The article on the decision by Master James in Hanley v JC & A Solicitors (news, 8 January) provoked a rather animated response from parts of the profession, with suggestions that work of this sort – assisting clients in the exercise of their rights under the Solicitors Act 1974 – is ‘satellite litigation’ and that the business models of firms like mine,, are somehow ‘unsavoury’.

This is surprising, not only because the absolute right to have fees determined by a court has been enshrined in primary legislation since 1843, but also because the profession has the upper hand in these cases. Costs are assessed on the indemnity basis – meaning that doubt is resolved in favour of the solicitor – and in order for a client to ‘win’ on any assessment under the act, they have to demonstrate not only that they have been overcharged, but also that they have been overcharged by 25% or more.

So, solicitors who bill in accordance with the legislation and the accounts rules, and who charge a reasonable amount, have nothing to fear. Solicitors who overcharge by 24% have little to fear, other than perhaps their own conscience. If on every case we received a reasonable bill that was in accordance with the charging arrangements, or even a bill that was just a little too high, then our business would die very quickly. That is far from the case.

The common theme in respect of all cases is that the delivery of a bill that complies with the act and the accounts rules, and gives a detailed explanation of what has been charged and how it has been calculated (along with proper notification of the client’s rights to have the bill examined by the court under the act) is very rare indeed. That may explain why in most cases there has been virtually no complaint from clients. If they are told, wrongly, that the current legislation says that they will inevitably lose 25% of damages and that is what then happens, is it a surprise that they have not complained thus far?

In any event, suggesting that clients who have lost part of their compensation because of billing practices like those above should waive their statutory right and go unaided through internal complaints procedures or the ombudsman, rather than seeking expert assistance in negotiating a complex and arcane area of the law, is insupportable – particularly where there is such a fundamental misunderstanding of the rules in parts of the profession.

The amount in real money terms is immaterial. We represent clients of all sorts and in respect of costs arising from all legal disciplines. If it seems to us that any clients have been overcharged by more than 25%, then we are proud to fight for their statutory right to have the costs determined by the court.
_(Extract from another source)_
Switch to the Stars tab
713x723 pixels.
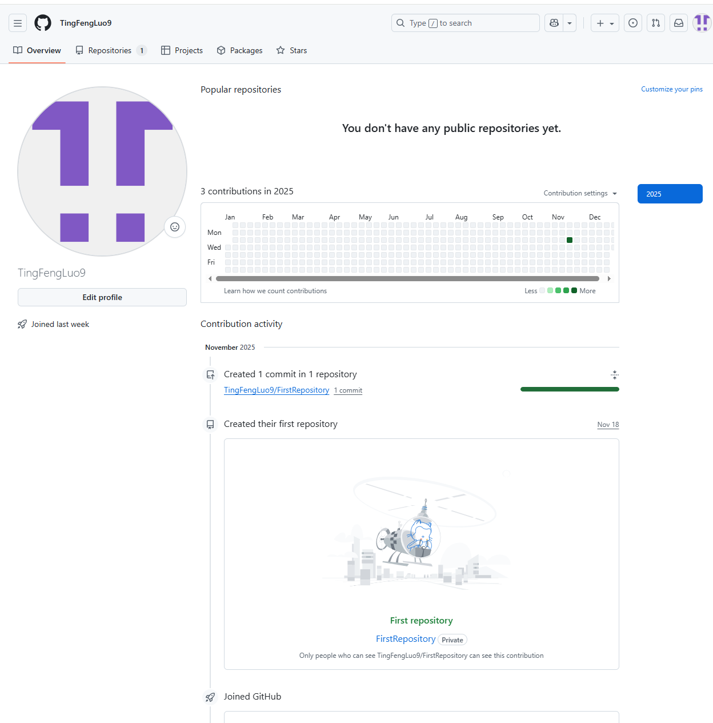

I will not comment in too much detail on the decision in Hanley as it may yet go further, and there are a number of similar cases in which judgment is pending or are yet to be heard. I do not believe however that a different decision would have opened floodgates, unless of course there are large numbers of personal injury solicitors whose billing arrangements are insupportable, or who simply ignore the contractual terms and deduct 25% of damages come what may. If that is the case then these are ‘floodgates’ that need to be opened so that the overcharging can be rooted out.